[START OF Data for processing]

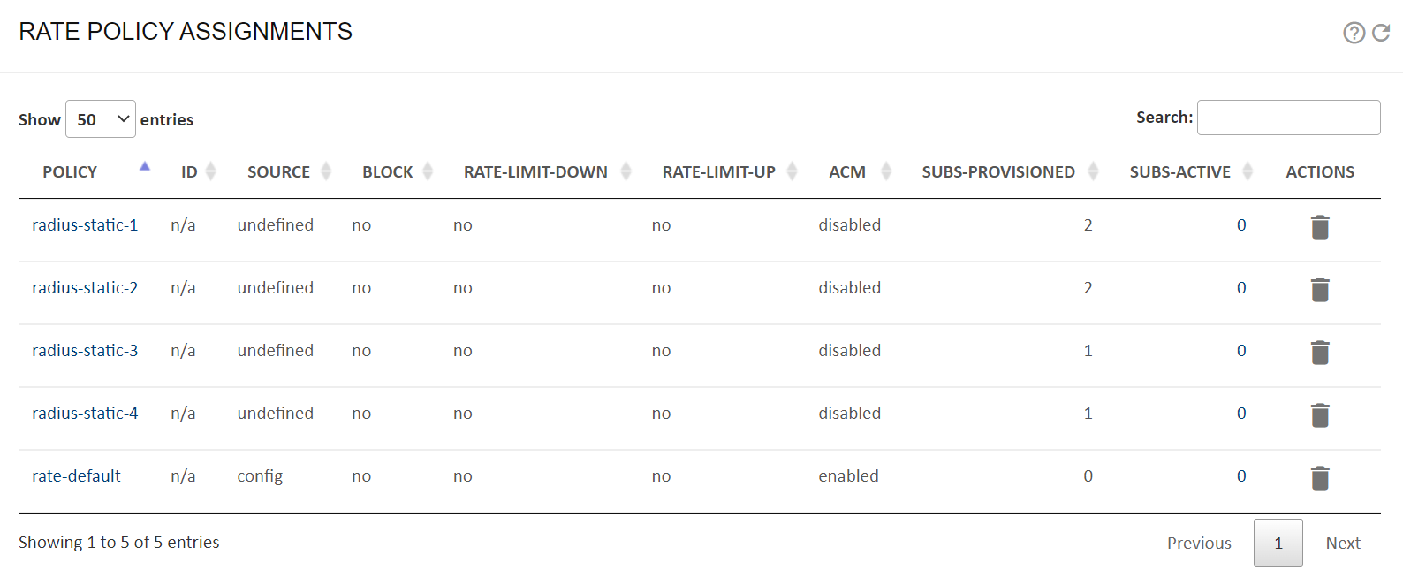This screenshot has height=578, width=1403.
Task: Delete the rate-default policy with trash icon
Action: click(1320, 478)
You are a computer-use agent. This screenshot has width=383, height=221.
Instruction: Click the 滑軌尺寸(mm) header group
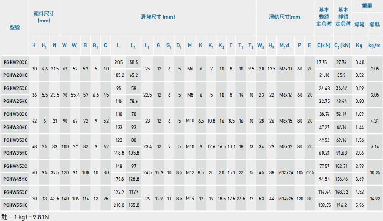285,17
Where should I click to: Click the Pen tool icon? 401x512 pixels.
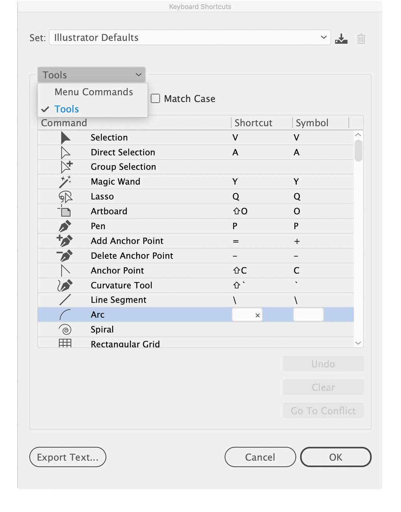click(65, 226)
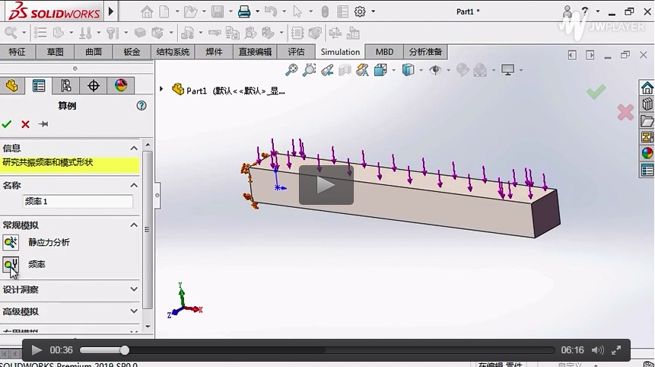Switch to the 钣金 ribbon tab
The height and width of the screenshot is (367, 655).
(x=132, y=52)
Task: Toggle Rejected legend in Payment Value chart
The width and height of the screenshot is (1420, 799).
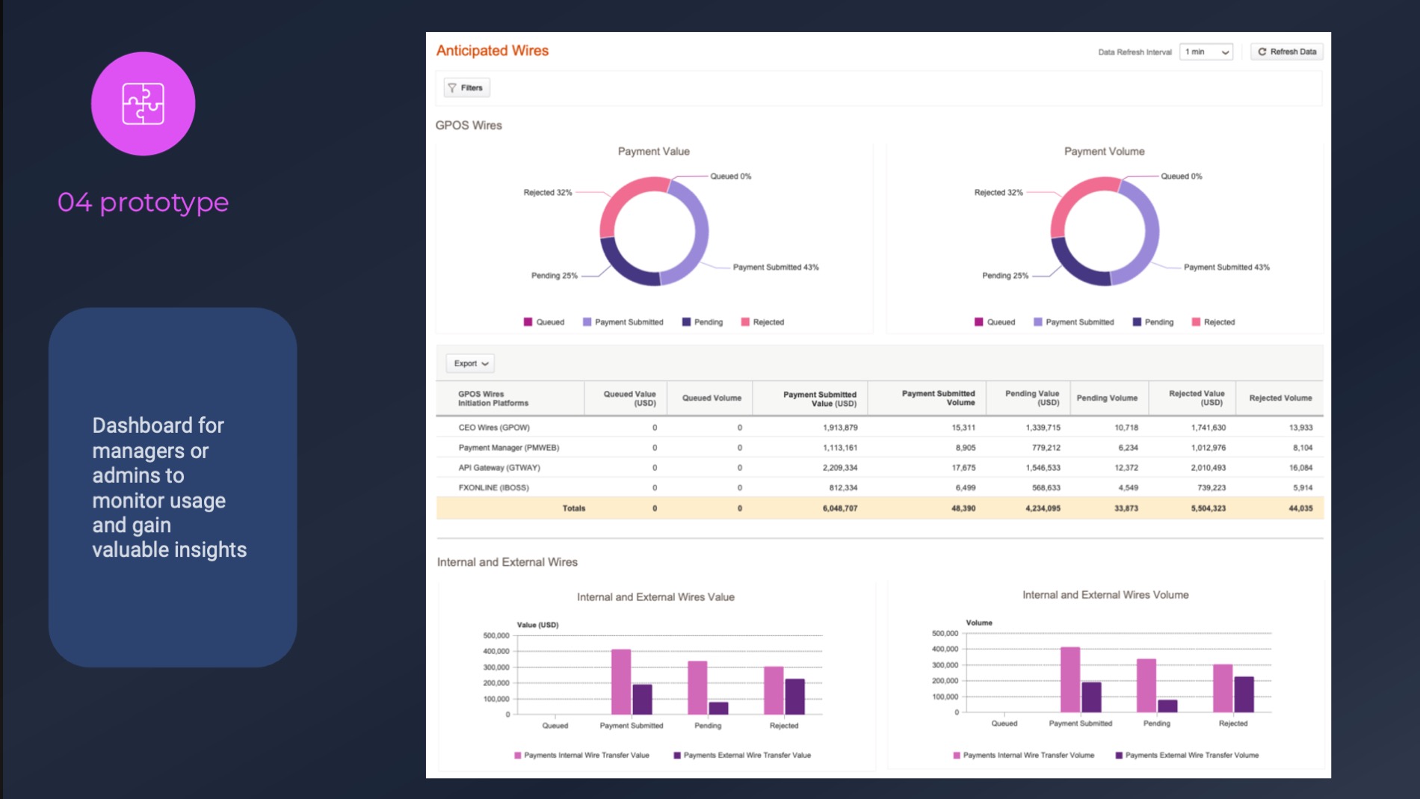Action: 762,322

[END OF Data for processing]
[START OF Data for processing]

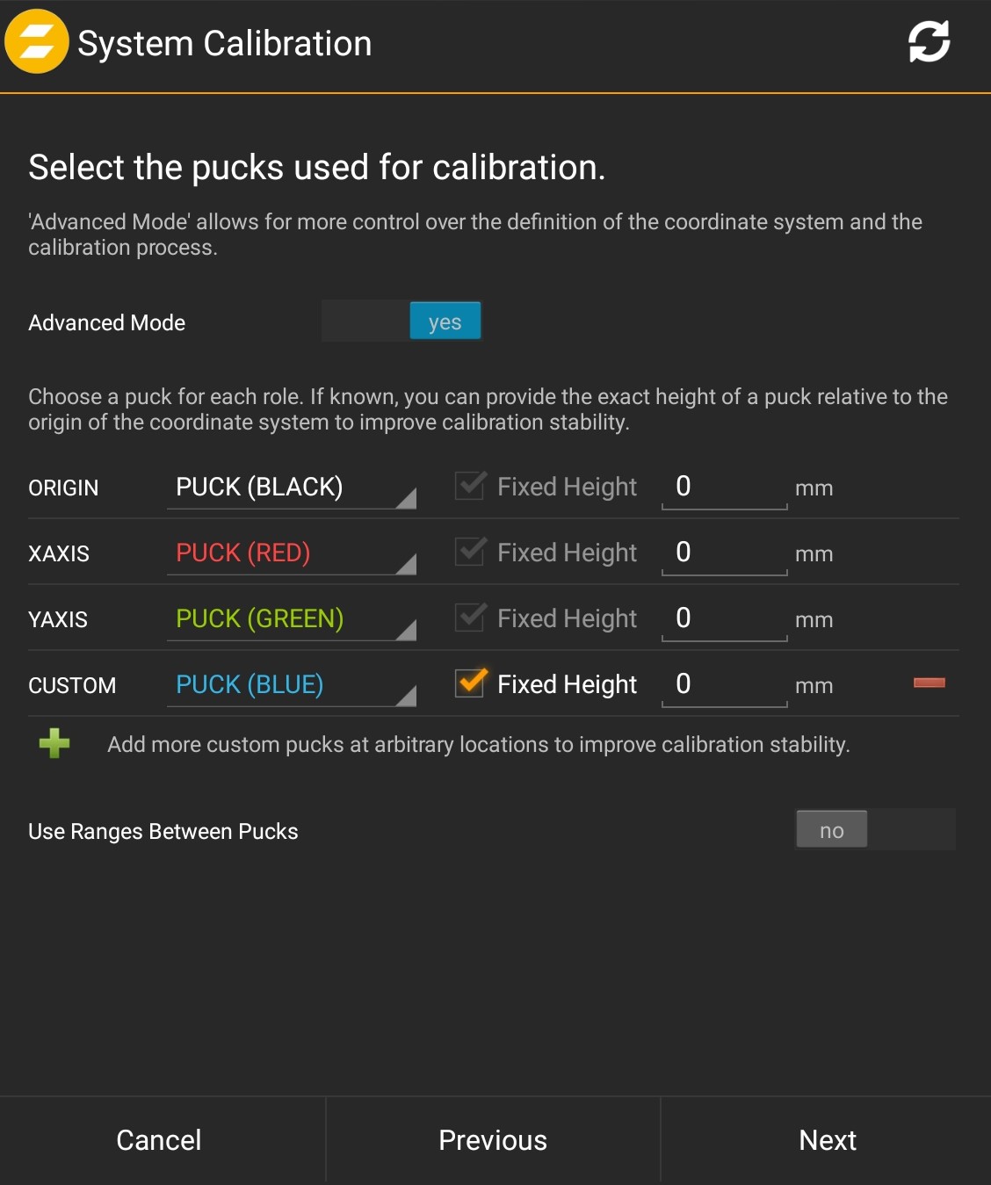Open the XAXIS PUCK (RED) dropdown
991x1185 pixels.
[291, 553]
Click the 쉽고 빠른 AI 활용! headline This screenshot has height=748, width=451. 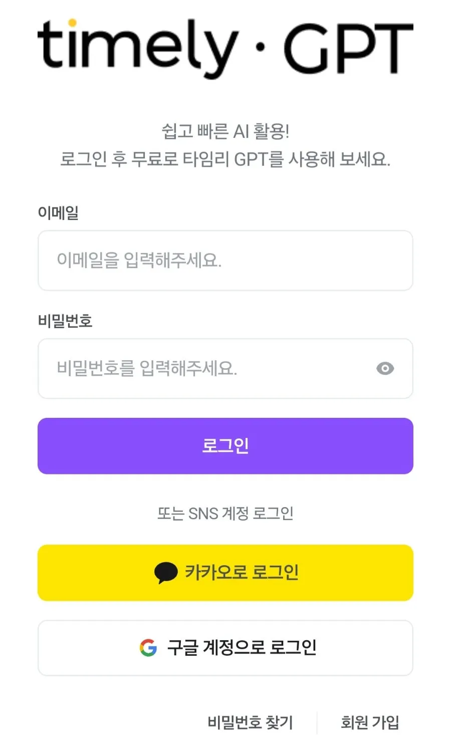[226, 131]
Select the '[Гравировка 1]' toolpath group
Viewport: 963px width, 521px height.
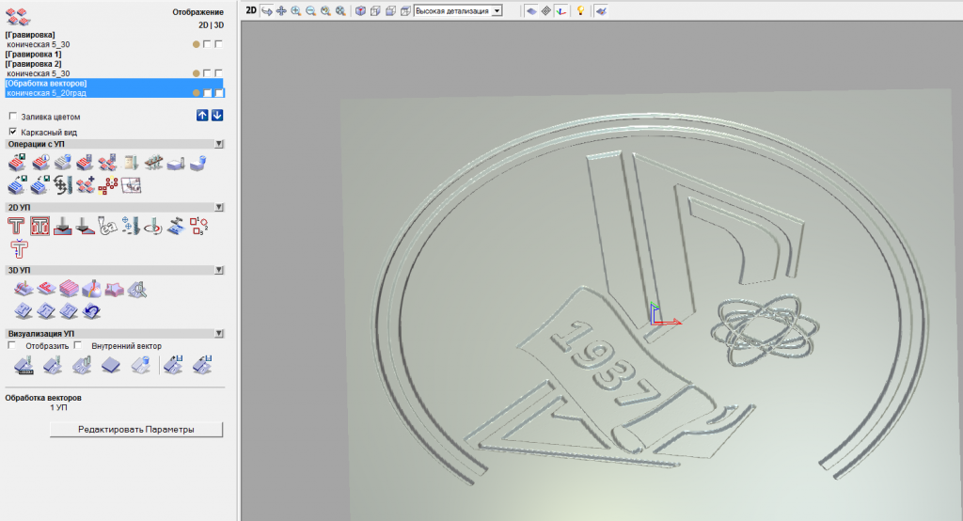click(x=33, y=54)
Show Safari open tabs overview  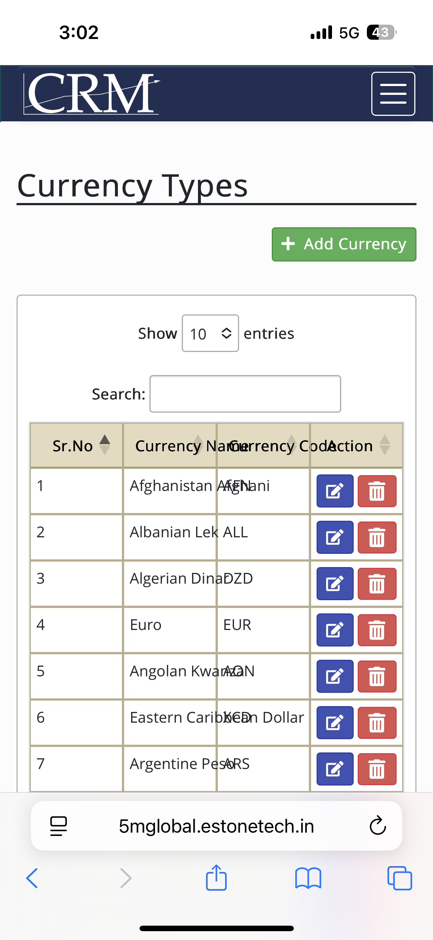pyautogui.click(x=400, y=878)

[END OF Data for processing]
[START OF Data for processing]

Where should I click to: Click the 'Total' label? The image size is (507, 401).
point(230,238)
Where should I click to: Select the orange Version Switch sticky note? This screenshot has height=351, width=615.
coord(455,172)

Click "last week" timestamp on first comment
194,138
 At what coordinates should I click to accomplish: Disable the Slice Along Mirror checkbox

[END OF Data for processing]

§ **What to do**
Please extract, unchanged, the listing lines starting with the one that contains "Where should I click to: Click the 'Total'" and going on through the one that contains "At what coordinates", both ends included.

§ **Reply**
Where should I click to: Click the 'Total' label? The image size is (507, 401).
point(230,238)
Where should I click to: Select the orange Version Switch sticky note? This screenshot has height=351, width=615.
coord(455,172)

Click "last week" timestamp on first comment
194,138
 At what coordinates should I click to accomplish: Disable the Slice Along Mirror checkbox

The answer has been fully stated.